We celebrated Imbolc with a little family ritual. It goes like this - Brid (her feminine energy symbolised by a doll made of sticks for the purposes of this endeavour) is the guardian of the land hereabouts and of our house in particular.  She is dressed in a beautiful robe and ribbons and she is put to bed (a willow basked made years ago by me with the first willow I had ever grown for myself) with a carved phallus - this is Bres, he is the masculine half of that energy.  In the bed with them go offerings from each member of the household.  These are usually a 'thing of beauty' that has either been made or found and also a small rolled up piece of paper.  On our pieces of paper each of us writes what they would like to bring to birth in the coming spring; our dreams, our ambitions. These things all spend the night in the bed together in front of the heart fire which is kindled afresh for the occasion.  In the morning the offerings and the wishings - or more accurately willings - are burned in the fire.

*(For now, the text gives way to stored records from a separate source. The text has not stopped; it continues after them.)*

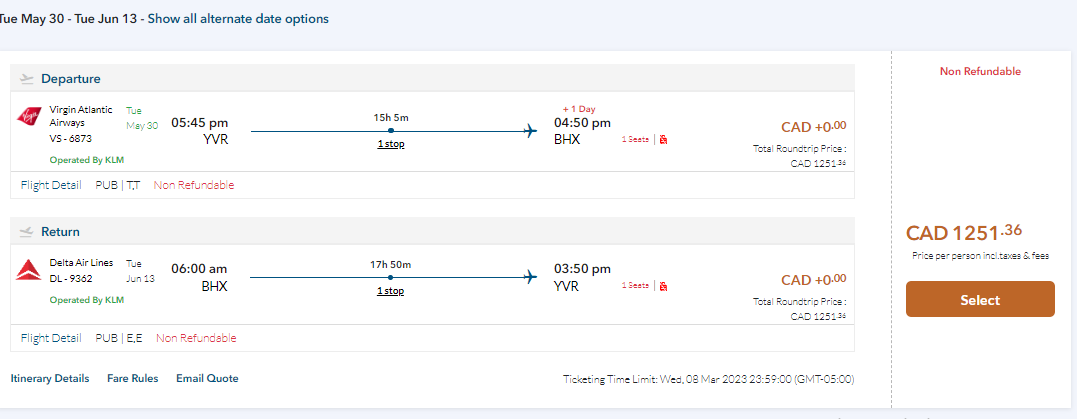Open Fare Rules
Image resolution: width=1077 pixels, height=419 pixels.
coord(132,378)
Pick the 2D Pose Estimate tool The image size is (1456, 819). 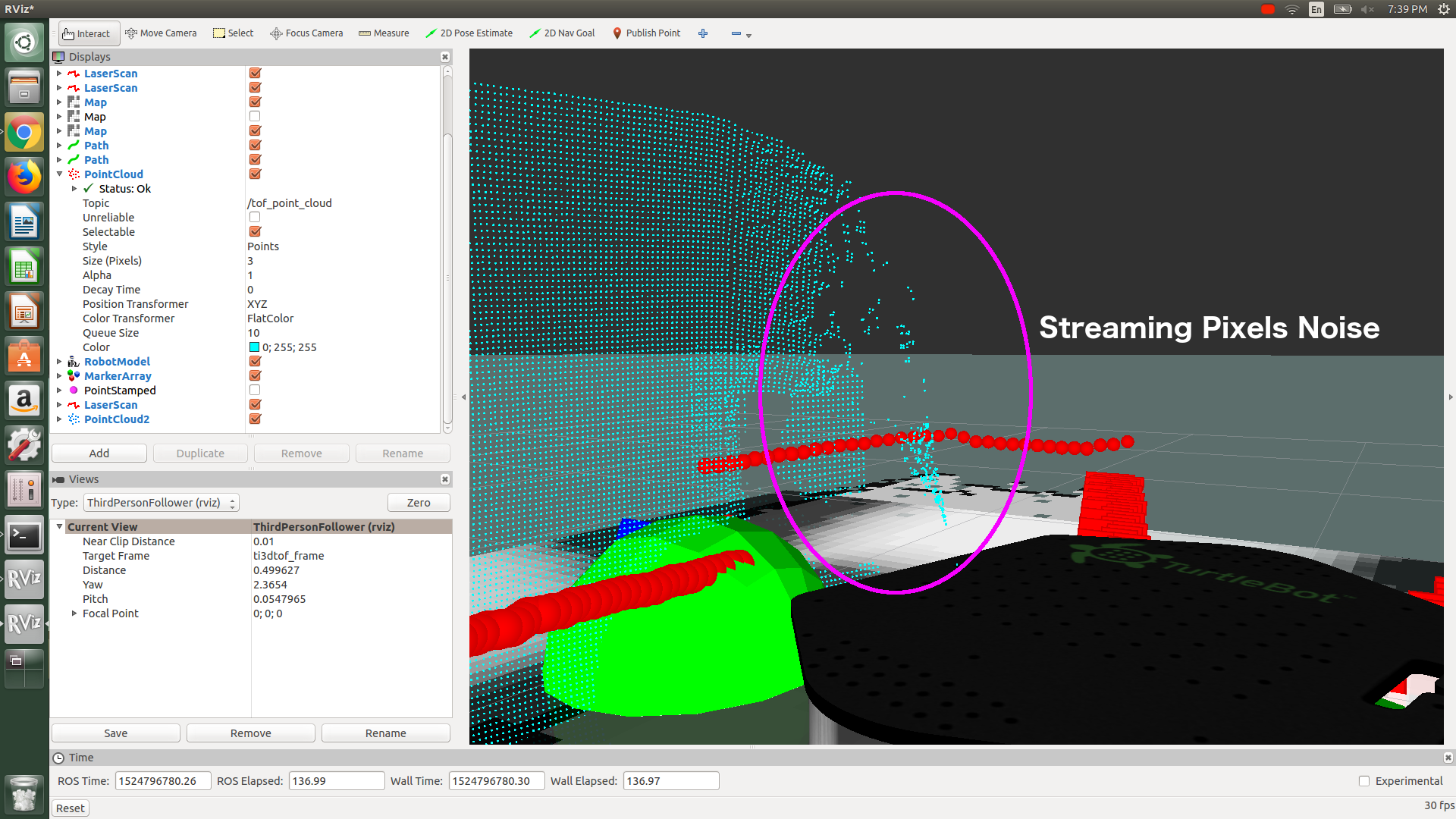469,33
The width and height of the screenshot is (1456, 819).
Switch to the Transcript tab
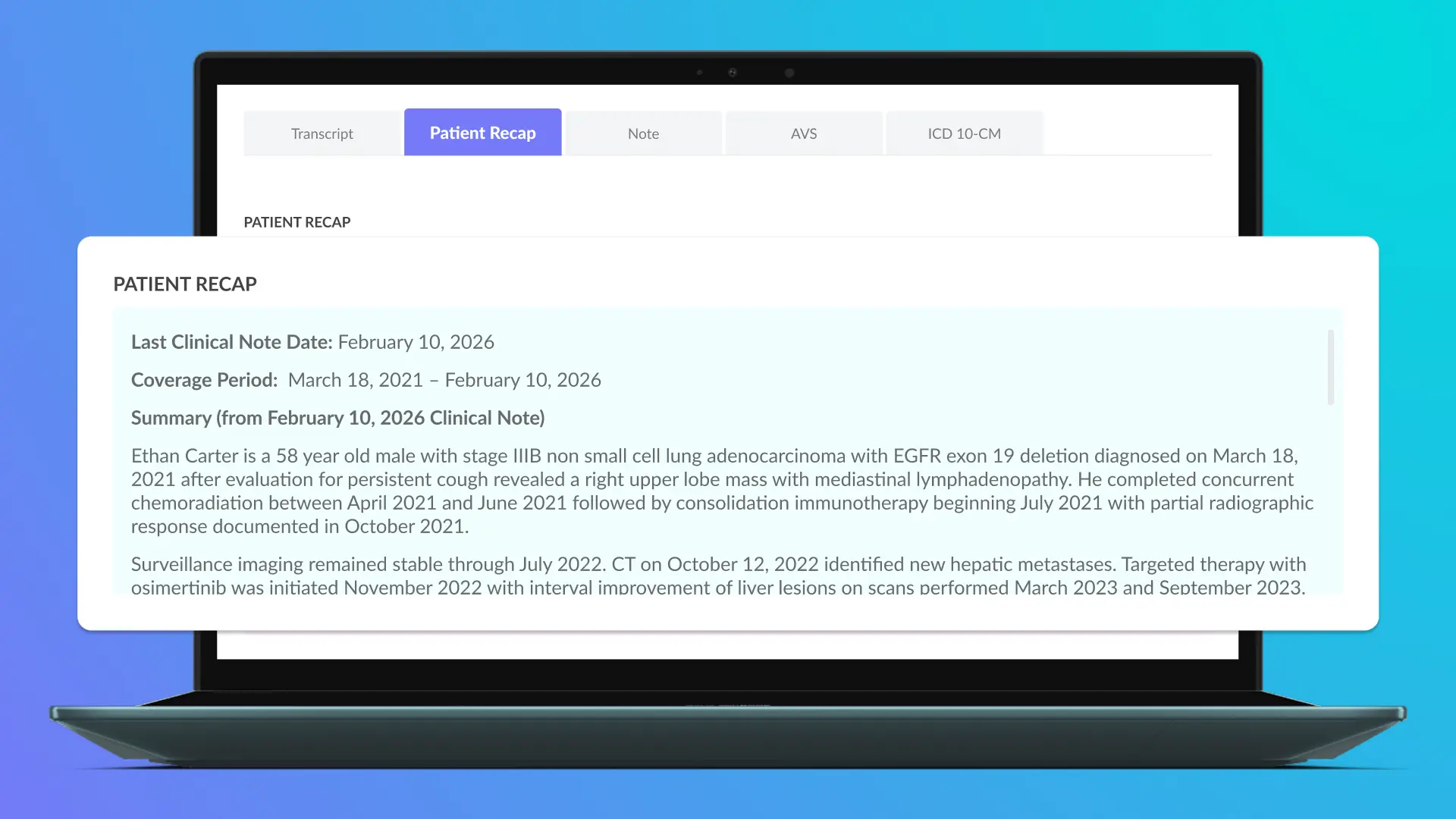point(322,133)
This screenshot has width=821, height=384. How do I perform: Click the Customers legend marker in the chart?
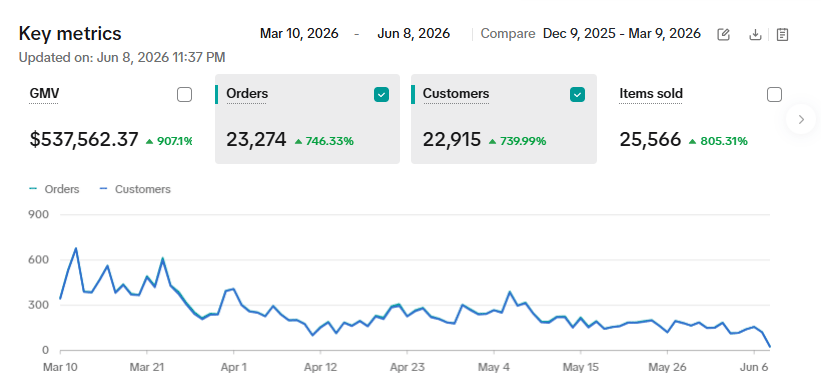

It was incredibly beautiful for me to watch my tall loose-limbed sons bend knee and head to this little ceremony, something we've been doing since they were children but something that has never lost it's magic or it's power to transform. There is no Father Christmas here to give up believing in, only the heart-full acknowledgement of the Spirit That Lives In All Things.


Today the Cailleach's wood gathering was over and the day was full of sprinkley showers of snow which brought the endless preparing of drum skins to a frozen halt while I laughed by the fire inside making drums with a lovely woman from 'not far away'.


When she had gone, drum happily in hand, I took to the fields with my camera.....













May what you wish to bring to birth this spring be yours, and may it be for the good of all of us.